Joe Zucker, a pioneering American artist celebrated for his inventive use of materials and unconventional techniques, died on May 15th at age 83. His death was confirmed by David Nolan Gallery. Zucker was also represented by Marlborough Gallery.
Born in Chicago in 1941, Zucker earned his MFA from the School of the Art Institute of Chicago in 1966, and in 1968 moved to New York. Zucker rejected the notion that painting needed to be two-dimensional. Instead, he employed various materials to imbue sculptural techniques to his canvases. In his most famous body of work, from the 1970s, Zucker’s technique involved dipping cotton wads in paint and gluing them to canvas, creating textured surfaces.
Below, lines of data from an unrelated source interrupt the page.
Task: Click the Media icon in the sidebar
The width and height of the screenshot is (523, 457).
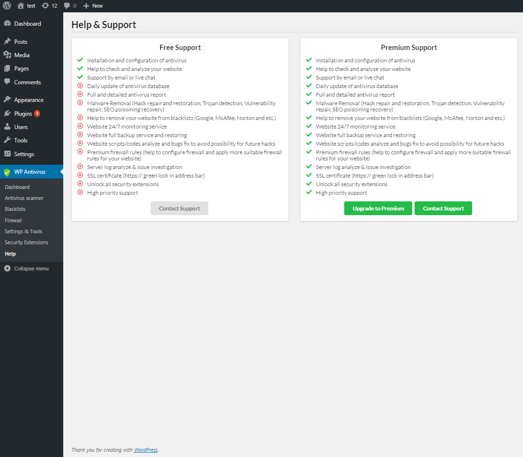Action: pyautogui.click(x=7, y=55)
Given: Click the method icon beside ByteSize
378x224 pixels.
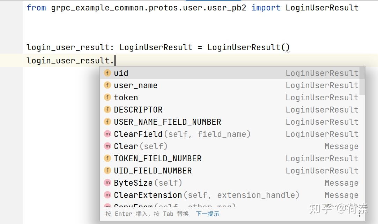Looking at the screenshot, I should point(108,183).
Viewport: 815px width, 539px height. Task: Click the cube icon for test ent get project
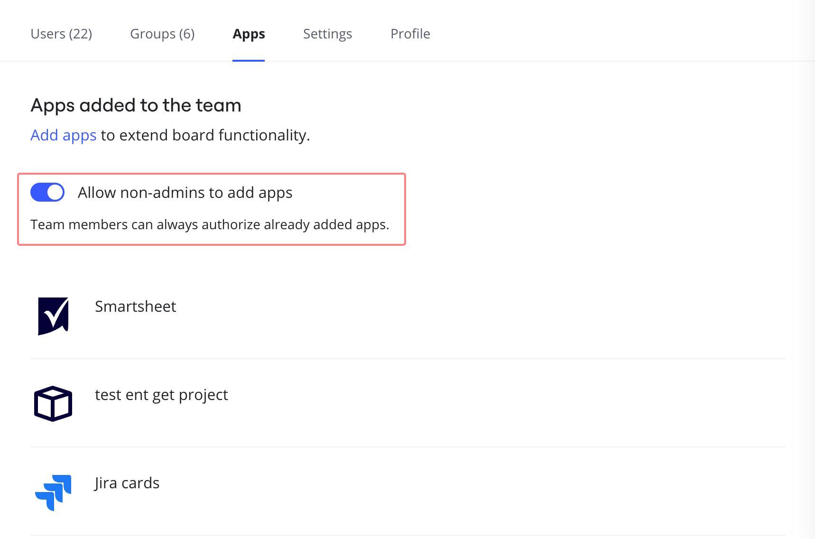(x=53, y=403)
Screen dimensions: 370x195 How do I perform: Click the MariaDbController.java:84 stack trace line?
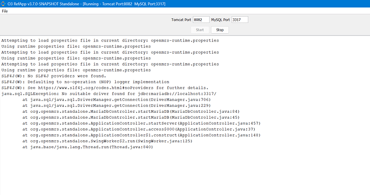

By the 1990s, Zucker’s materials included cords and cardboard. In one series of paintings, he used sash cords to fashion grids that acted as his substrates. Another series from the 2000s featured similar geometric compositions but involved pouring paint into boxes or crates divided into sections that defined the contours of the work. In these works, the containers acted as both paintbrush and canvas.
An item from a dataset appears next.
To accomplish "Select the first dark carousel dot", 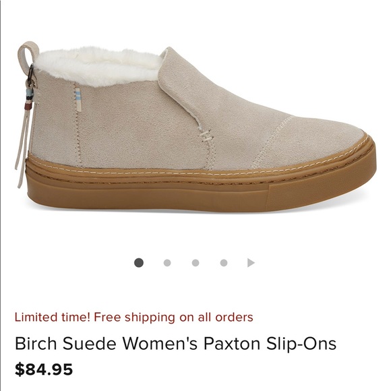I will pyautogui.click(x=139, y=263).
“He understood everything from the foundation and structure of a canvas to how an image is made conceptually,” said gallery founder David Nolan. “His paintings have a physical presence that questions the very tradition of painting that had not been questioned so fundamentally since Picasso. His legacy will grow as people look back on his paintings, their process, and how the imagery is all part of the same idea. They were expressive without having to lay paint down on the canvas as the Abstract Expressionists had done.”
Over the course of his career, Zucker exhibited at prominent galleries such as Kasmin, Bykert Gallery, Holly Solomon, Mana Contemporary, and Marlborough Gallery. His work is featured in several prestigious museums around the world, including the Art Institute of Chicago, the Museum of Modern Art, and the Smithsonian American Art Museum.